[BBLISA] maximizing DNS security
Bill Bogstad
bogstad at pobox.com
Fri Apr 2 14:46:53 EDT 2010
On Fri, Apr 2, 2010 at 2:06 PM, Tom Metro <tmetro+bblisa at vl.com> wrote:
> Plain DNS has plenty of security problems, but what are the best
> practices for maximizing your DNS security. Specifically I'm wondering
> about how outsourced DNS, which leaves you open to social engineering
> attacks, compares to in-house management.
You could become an accredited domain registrar:
http://www.icann.org/en/registrars/accreditation.htm
Barring that, you are going to be subject to social engineering
whoever you use.
It seems like you need to find one who charges enough money to make it
profitable for them to institute real security mechanisms. This could
have reasonable ease of use. Perhaps one who requires you to submit
SSL client certificates when you register your domains with them.
All further changes would be done via the web with that certificate.
If someone else gets a copy, they ARE you (and you have no recourse).

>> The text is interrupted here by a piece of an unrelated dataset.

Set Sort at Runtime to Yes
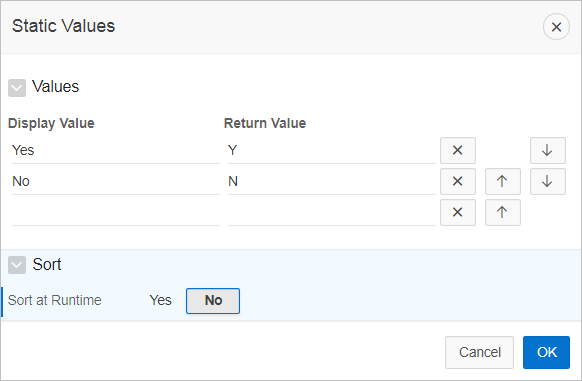Viewport: 582px width, 381px height. tap(160, 300)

Or for the ultimate in security make it like PGP key signing. You
have to show up in person with two photo ids in order to make any
changes to your domain. Maybe an RSA SecurID
card for two factor identification. Perhaps a little expensive, but
how much is control over your domain worth?
The thing is you are not going to get this for $10-20 dollars a year
for a handful of domains. You might get it for a few hundred dollars
in up front account setup costs and then a reasonable $20 a year per
domain added to that. That's assuming that enough people care about
this to make economies of scale work.